Die Aussagen von Polizei und Oberbürgermeisterin der Stadt Heidelberg, dass es auch der Tätigkeit von Michael zu verdanken ist, dass in Heidelberg keine rechtsradikale Szene existiert, wurde vom Gericht nicht in Zweifel gezogen – Rechtsanwalt Martin Heiming hatte den Antrag gestellt, diese ZeugInnen zu befragen.

In seinem Schlusswort legte Rechtsanwalt Heiming die Realität der Bedrohung von rechts dar an einem persönlich erlebten Fall in Ettlingen vor den Toren Karlsruhes. Er hatte dort Jugendliche vertreten, die angeklagt waren, das Auto eines stadtbekannten Neonazis zerkratzt zu haben. Sie wurden freigesprochen, deshalb aber auf dem Weg vom Gericht von Neonazis so bedroht, dass sie Polizeischutz brauchten. Wie wichtig die Arbeit Michael Csaszkóczys ist, zeige auch das aktuelle Beispiel in Halberstadt, wo auf Druck der Neonazis ein Konzert von Konstantin Wecker abgesagt wurde.

RA Heiming führte dann in einem Vergleich mit der historischen Situation der früheren Berufsverbote die grundsätzliche Unverhältnismäßigkeit eines Berufsverbots gegen Michael Csaszkóczy aus. Die Bundesrepublik Deutschland habe eine gefestigte Verfassung, keine äußeren Feinde, und bei der Antifaschistischen Initiative Heidelberg handle es sich um eine lokale Organisation, keine Partei. Der Vertreter des Regierungspräsidiums Nordbaden erklärte dagegen, wer so lange wie Michael Csaszkóczy an führender Position politisch tätig war, erfülle die Pflicht zur Verfassungstreue nicht, zumindest könne er die Zweifel daran nicht ausräumen.
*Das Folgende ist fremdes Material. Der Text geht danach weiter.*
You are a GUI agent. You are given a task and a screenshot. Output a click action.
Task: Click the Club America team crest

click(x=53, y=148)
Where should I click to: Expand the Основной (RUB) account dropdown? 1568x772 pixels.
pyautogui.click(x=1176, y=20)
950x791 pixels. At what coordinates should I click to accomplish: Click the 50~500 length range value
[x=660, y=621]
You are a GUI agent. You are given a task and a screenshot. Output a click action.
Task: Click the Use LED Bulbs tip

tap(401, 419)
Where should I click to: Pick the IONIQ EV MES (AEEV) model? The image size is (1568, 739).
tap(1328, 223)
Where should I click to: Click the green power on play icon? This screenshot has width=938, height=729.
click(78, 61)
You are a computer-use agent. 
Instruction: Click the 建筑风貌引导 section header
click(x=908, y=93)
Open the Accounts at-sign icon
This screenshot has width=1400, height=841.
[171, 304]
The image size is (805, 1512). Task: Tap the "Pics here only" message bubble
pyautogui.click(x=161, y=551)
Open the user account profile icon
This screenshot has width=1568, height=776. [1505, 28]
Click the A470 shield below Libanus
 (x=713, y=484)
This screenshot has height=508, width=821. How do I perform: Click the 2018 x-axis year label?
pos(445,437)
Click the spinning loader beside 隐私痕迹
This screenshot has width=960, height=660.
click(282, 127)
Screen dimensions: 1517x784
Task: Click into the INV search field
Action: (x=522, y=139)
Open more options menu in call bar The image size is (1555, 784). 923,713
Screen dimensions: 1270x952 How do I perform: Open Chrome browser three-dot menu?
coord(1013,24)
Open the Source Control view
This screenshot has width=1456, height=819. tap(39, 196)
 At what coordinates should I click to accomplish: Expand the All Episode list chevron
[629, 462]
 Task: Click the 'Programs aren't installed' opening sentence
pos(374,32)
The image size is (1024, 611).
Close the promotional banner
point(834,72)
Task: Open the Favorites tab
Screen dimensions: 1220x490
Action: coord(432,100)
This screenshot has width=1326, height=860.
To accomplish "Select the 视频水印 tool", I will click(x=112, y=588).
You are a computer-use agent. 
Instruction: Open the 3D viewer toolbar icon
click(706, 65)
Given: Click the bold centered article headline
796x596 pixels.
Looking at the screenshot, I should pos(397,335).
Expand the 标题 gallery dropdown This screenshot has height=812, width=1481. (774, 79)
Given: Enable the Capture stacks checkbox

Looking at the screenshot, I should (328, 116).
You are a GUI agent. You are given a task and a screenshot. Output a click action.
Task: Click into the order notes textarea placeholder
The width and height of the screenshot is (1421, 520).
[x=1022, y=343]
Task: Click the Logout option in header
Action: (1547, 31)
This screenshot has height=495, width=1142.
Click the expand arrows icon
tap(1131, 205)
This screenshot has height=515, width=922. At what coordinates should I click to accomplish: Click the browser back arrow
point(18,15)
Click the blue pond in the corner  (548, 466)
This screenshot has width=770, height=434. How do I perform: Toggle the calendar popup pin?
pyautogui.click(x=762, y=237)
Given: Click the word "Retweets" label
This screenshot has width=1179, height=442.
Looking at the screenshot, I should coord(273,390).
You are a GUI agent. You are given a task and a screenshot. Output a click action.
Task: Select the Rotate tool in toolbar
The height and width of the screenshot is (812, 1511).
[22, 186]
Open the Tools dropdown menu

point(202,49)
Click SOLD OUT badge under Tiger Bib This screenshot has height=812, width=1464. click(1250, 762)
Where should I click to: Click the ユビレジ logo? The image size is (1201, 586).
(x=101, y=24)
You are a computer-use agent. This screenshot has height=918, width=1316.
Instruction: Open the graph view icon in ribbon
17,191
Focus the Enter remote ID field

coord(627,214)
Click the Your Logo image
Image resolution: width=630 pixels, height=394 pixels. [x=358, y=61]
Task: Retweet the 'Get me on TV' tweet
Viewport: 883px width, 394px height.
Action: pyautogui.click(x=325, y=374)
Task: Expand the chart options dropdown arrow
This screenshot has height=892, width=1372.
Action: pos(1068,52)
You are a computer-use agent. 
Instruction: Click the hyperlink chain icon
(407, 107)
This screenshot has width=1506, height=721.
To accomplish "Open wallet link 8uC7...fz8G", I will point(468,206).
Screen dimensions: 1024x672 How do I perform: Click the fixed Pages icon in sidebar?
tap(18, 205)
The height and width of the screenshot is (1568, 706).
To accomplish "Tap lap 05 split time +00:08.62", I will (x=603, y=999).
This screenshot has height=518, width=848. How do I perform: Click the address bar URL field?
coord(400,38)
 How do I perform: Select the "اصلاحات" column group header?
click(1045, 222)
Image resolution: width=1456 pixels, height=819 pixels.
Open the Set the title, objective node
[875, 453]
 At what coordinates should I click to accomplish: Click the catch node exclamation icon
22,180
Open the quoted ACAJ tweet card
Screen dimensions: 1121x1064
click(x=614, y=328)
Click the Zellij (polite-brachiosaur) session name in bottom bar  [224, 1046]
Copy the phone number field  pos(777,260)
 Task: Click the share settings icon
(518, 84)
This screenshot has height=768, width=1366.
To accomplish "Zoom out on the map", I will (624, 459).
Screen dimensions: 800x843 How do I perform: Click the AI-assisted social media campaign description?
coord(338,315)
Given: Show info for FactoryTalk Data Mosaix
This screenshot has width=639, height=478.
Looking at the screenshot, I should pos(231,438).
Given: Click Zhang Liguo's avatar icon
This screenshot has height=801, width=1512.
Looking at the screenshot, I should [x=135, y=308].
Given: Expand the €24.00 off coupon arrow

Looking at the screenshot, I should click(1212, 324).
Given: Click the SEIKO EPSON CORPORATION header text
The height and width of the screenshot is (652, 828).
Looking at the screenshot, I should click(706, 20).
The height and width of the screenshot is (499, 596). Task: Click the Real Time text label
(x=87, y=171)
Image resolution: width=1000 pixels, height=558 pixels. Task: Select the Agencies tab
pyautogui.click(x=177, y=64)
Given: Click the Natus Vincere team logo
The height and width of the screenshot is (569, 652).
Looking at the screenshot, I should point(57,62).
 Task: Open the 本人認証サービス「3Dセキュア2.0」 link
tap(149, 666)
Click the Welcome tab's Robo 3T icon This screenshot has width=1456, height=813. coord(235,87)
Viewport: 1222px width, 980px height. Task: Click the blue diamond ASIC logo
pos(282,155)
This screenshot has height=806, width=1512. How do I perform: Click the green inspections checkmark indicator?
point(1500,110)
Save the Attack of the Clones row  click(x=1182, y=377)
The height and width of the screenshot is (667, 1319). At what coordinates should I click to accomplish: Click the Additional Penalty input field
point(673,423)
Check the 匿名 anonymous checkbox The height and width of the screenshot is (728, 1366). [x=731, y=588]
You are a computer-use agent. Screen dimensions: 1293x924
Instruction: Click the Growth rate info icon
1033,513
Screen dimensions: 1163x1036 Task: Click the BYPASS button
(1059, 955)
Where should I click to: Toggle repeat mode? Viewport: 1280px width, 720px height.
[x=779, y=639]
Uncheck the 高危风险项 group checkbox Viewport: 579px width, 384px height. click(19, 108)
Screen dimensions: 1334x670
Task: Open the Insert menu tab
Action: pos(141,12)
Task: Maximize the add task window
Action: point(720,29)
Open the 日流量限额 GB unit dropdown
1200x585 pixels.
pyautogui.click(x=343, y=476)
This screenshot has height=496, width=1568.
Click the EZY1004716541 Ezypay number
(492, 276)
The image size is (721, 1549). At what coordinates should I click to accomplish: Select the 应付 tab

Der Richter erklärte, die Entscheidung des Gerichts würde am Montag Vormittag bekanntgegeben werden.

In der anschließenden Pressekonferenz im DGB-Haus in Karlsruhe erklärte die Vorsitzende der GEW Nordbaden, Hildegard Klenk, bezüglich des Prozessverlaufes, dass sie erfreut sei über das große öffentliche Interesse an diesem Fall. Die GEW unterstützt ihr Mitglied Michael Csaszkóczy rechtlich und politisch und fordert nicht nur seine Einstellung, sondern auch die Beendigung der Praxis der Berufsverbote generell. Dr. Rolf Gössner, Vertreter der Internationalen Liga für Menschenrechte, des Komitees für Grundrechte und Demokratie und des Republikanischen Anwaltinnen- und Anwaltsvereins, sprach von einer “Kontaktschuld“, die Michael vorgeworfen werde. Er persönlich habe keinerlei Fehlverhalten gezeigt, aber die Antifaschistische Initiative, der er angehöre, sei ins Visier des Inlandgeheimdienstes geraten und würde von ihm als verfassungsfeindlich eingestuft. Damit, so fasste es Rechtsanwalt Martin Heiming zusammen, werde der Verfassungsschutz zum Herrn eines Einstellungsverfahrens gemacht.